SET PROBLEM: Copy out the data below word for word, every line included.

++++++++++

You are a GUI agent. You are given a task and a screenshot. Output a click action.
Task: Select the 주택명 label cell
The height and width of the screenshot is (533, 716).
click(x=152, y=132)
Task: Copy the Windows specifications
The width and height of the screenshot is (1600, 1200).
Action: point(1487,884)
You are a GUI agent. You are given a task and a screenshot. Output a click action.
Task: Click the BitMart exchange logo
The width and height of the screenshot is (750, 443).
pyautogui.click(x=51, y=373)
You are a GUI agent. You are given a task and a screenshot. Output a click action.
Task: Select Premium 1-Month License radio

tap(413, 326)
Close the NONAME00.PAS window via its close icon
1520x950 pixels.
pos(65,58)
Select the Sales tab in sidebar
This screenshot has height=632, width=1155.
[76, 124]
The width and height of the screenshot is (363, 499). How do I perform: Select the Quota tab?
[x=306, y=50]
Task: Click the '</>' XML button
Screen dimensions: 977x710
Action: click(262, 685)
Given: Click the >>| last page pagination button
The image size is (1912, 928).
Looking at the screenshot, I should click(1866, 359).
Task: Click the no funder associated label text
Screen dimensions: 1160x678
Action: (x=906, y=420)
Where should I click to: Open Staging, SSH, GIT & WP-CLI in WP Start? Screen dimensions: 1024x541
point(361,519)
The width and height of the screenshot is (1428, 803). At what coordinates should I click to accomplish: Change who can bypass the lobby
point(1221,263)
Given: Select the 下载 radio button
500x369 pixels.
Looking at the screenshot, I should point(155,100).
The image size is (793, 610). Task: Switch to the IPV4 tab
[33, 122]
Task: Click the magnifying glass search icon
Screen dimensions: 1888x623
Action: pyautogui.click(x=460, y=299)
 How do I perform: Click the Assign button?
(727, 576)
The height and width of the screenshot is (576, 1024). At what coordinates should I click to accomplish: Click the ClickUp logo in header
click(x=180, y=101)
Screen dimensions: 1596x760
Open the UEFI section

++++++++++

WORKED ANSWER:
You are a GUI agent. You are given a task and a screenshot. Output a click action.
Task: Select the 주택명 label cell
The height and width of the screenshot is (533, 716).
click(x=152, y=132)
Task: Copy the Windows specifications
The width and height of the screenshot is (1600, 1200).
Action: point(1487,884)
You are a GUI agent. You are given a task and a screenshot. Output a click action.
Task: Click the BitMart exchange logo
The width and height of the screenshot is (750, 443).
pyautogui.click(x=51, y=373)
You are a GUI agent. You are given a task and a screenshot. Output a click action.
Task: Select Premium 1-Month License radio

tap(413, 326)
Close the NONAME00.PAS window via its close icon
1520x950 pixels.
pos(65,58)
Select the Sales tab in sidebar
This screenshot has height=632, width=1155.
[76, 124]
The width and height of the screenshot is (363, 499). How do I perform: Select the Quota tab?
[x=306, y=50]
Task: Click the '</>' XML button
Screen dimensions: 977x710
Action: click(262, 685)
Given: Click the >>| last page pagination button
The image size is (1912, 928).
Looking at the screenshot, I should click(1866, 359).
Task: Click the no funder associated label text
Screen dimensions: 1160x678
Action: (x=906, y=420)
Where should I click to: Open Staging, SSH, GIT & WP-CLI in WP Start? Screen dimensions: 1024x541
point(361,519)
The width and height of the screenshot is (1428, 803). At what coordinates should I click to accomplish: Change who can bypass the lobby
point(1221,263)
Given: Select the 下载 radio button
500x369 pixels.
Looking at the screenshot, I should point(155,100).
The image size is (793, 610). Task: Switch to the IPV4 tab
[33, 122]
Task: Click the magnifying glass search icon
Screen dimensions: 1888x623
Action: pyautogui.click(x=460, y=299)
 How do I perform: Click the Assign button?
(727, 576)
The height and width of the screenshot is (576, 1024). At what coordinates should I click to accomplish: Click the ClickUp logo in header
click(x=180, y=101)
Screen dimensions: 1596x760
Open the UEFI section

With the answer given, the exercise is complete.